Gabriel war bis vor kurzem der dümmste Politiker Deutschlands. Schrieben die Medien. Nein, wie kann man nur, jeden Fettnapf nimmt er mit – jetzt ist er Außenminister und hat offensichtlich eine Gehirnwäsche erlitten. Keine Spur mehr von dem Dummerchen. Seinen Platz in der Lostrommel hat Schulz übernommen. Wer hat ihn denn vor Monaten zu Batmanns großem Bruder aufgebaut? Die Medien haben ihn hochgeschrieben, hoch, immer höher, bis plötzlich jedem klar werden musste: zaubern kann der nicht. Jetzt hat er die Rolle des dummen Verlierers an der Backe. Und Stoiber steht nicht mehr zur Verfügung in diesem Wettbewerb.

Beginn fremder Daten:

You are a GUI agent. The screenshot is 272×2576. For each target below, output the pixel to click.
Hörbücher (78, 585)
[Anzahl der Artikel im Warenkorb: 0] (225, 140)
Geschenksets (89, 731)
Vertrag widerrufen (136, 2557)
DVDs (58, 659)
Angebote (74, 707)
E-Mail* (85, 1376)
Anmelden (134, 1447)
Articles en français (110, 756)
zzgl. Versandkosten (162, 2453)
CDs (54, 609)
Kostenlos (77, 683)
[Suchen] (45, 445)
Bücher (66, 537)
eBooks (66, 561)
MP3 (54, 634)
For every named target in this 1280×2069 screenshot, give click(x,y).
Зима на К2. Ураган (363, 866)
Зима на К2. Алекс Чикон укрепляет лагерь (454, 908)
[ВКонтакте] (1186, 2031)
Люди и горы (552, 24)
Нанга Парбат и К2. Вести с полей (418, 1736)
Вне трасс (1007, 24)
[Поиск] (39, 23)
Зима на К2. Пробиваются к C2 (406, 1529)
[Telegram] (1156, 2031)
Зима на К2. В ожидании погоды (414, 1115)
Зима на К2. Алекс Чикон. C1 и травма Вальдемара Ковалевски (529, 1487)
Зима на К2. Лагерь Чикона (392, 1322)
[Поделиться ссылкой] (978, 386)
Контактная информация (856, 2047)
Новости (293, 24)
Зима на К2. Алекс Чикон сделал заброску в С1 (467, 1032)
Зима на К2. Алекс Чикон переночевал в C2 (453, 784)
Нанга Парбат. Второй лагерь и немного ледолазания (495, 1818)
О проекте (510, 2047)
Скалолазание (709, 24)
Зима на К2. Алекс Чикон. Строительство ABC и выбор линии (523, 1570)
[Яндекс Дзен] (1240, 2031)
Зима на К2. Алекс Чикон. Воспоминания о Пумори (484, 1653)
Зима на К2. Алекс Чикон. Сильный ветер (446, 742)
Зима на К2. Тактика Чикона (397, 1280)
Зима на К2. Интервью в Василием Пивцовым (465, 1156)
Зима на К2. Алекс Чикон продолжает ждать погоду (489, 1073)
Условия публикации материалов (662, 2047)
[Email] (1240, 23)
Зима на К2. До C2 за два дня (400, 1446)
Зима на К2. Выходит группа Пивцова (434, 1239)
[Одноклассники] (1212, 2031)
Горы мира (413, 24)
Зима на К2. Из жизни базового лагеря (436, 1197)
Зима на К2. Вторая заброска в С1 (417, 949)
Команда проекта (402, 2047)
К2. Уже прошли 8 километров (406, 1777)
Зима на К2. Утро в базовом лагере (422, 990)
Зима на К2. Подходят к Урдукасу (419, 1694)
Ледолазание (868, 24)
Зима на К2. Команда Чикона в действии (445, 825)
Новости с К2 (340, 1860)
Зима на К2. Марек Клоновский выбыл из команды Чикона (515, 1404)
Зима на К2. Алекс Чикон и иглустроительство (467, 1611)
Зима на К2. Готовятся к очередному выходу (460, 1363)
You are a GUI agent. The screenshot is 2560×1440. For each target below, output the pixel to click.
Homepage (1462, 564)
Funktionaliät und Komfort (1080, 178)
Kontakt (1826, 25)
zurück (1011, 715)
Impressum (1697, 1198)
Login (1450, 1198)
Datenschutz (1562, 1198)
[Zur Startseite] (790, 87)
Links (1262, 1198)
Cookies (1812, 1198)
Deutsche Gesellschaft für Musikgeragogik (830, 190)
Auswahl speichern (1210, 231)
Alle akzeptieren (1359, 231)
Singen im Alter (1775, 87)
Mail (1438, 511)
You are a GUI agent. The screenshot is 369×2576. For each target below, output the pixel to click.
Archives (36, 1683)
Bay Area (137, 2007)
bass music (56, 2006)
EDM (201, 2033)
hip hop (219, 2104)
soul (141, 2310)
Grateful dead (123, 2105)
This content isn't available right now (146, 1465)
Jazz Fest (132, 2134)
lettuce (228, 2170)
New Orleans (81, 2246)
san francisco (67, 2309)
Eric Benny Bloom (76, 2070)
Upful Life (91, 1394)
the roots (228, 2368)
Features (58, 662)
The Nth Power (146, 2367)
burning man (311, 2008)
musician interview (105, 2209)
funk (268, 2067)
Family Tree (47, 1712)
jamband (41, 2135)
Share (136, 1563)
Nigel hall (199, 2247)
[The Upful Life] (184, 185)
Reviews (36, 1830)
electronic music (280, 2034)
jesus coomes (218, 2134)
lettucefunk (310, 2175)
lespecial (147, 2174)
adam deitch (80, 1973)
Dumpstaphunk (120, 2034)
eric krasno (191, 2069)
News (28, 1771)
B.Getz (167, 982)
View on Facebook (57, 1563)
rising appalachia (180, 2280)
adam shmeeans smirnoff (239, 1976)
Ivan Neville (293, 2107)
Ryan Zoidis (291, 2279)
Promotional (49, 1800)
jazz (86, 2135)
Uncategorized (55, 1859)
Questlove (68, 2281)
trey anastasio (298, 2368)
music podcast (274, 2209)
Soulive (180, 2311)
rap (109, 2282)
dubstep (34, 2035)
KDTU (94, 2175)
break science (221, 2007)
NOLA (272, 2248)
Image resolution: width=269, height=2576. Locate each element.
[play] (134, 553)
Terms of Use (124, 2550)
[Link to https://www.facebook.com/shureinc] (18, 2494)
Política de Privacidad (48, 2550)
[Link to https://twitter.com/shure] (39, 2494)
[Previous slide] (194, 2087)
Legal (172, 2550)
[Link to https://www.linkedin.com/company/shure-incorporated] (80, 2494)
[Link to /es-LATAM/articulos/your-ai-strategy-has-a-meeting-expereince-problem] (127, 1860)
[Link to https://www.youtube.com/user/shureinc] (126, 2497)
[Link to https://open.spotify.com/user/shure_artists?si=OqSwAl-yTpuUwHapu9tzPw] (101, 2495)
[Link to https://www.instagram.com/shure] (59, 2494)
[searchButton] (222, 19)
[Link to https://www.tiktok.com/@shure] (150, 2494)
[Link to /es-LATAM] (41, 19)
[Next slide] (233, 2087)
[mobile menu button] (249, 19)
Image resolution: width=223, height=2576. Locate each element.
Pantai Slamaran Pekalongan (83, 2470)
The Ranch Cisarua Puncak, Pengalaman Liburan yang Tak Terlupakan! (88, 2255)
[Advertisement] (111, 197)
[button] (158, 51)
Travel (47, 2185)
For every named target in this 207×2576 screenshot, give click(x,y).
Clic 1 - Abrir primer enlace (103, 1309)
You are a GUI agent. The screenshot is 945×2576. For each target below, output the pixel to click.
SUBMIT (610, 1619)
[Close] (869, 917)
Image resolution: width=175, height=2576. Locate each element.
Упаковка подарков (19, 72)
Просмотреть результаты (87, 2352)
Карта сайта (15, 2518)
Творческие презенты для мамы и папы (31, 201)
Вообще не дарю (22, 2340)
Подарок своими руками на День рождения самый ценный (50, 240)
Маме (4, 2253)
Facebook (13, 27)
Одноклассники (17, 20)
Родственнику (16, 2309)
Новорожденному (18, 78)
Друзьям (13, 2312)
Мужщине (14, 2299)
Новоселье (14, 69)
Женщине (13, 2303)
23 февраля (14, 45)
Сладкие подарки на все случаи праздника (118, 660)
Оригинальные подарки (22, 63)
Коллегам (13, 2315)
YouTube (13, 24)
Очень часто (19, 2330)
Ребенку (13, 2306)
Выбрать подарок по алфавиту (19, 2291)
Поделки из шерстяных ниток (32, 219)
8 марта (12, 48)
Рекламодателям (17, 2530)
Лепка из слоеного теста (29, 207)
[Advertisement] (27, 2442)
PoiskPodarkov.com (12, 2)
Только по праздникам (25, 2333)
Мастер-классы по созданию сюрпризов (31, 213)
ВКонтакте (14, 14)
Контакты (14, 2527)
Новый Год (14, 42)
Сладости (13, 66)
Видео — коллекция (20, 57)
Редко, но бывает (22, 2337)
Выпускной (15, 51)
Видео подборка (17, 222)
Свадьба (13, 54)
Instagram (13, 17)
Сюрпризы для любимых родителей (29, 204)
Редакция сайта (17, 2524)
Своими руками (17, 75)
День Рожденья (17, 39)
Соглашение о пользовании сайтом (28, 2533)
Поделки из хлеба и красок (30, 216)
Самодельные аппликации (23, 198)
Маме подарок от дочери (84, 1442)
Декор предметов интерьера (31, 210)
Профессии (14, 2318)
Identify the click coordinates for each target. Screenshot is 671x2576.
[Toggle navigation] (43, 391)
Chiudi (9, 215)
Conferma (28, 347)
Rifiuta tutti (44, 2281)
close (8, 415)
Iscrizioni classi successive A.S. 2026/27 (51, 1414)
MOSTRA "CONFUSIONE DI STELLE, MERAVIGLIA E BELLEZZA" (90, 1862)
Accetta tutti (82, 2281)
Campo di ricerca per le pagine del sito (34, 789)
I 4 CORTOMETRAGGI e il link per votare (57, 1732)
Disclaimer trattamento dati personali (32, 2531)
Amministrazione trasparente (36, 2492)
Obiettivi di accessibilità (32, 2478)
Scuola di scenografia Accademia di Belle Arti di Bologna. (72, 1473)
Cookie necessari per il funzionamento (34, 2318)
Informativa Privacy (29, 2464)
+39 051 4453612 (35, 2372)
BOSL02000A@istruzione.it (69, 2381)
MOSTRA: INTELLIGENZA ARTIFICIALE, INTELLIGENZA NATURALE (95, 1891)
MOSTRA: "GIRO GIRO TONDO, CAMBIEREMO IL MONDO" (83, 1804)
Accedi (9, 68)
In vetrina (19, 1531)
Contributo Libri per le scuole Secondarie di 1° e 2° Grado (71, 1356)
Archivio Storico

So wurde nach dem Plausch mit Merkel diskutiert, zwischen den Medienleuten. Eigenartig: Merkel kam in dieser Diskussion nicht vor. Was sie macht und sagt oder nicht sagt, spielt fast keine Rolle. Die gesamte Manöverkritik konzentriert sich stattdessen auf eine einzige Frage: warum kann der Schulz nicht zaubern? Und dreifachen Salto? Er habe im Duell nicht genug neue Positionen verkauft, kritisiert einer. Der andere kritisiert, dass er neue Positionen verkauft hat; das gehöre sich nicht, einfach so ohne Vorwarnung Frau Merkel öffentlich mit Neuem zu konfrontieren. Zu aggressiv, mäkelt der dritte, nicht bissig genug der vierte. Ja was erwartet ihr denn? Medien haben das Event angeheizt; das sei die letzte Gelegenheit für Schulz, vielleicht werde er ja einen triumphalen Aufschlag machen, so sind die Erwartungen der Medienkunden gepuscht worden. Hinterher sind alle enttäuscht, weil es den ultimativen Krawall vor laufenden Kameras nicht gegeben hat, nicht geben konnte. Wer wird dafür öffentlich an den Ohren gezogen? Der Schulz natürlich. Und die Merkel? Na, die ist eben wie sie ist, das reicht.
Medien sind wichtig. Sie sind unantastbar, weil für die Demokratie unverzichtbar. Aber sie sind auch eine hochkommerzielle Industrie: Nachrichten, Meinungen, Einstellungen produziert und verkauft sie en gros und en detail. Die Geschwindigkeit, mit der sie Inhalte und Personen aufbläst und entsorgt, das ist das eigentlich Spannende an dem Merkel-Schulz-Gespräch. Die nächsten Wellen werden schon aufgetürmt: Lindner hat sein Surfbrett schon auf der Welle, von Guttenberg läuft sich noch am Strand warm. Mal sehen, wann sie als Strandgut abgeladen werden.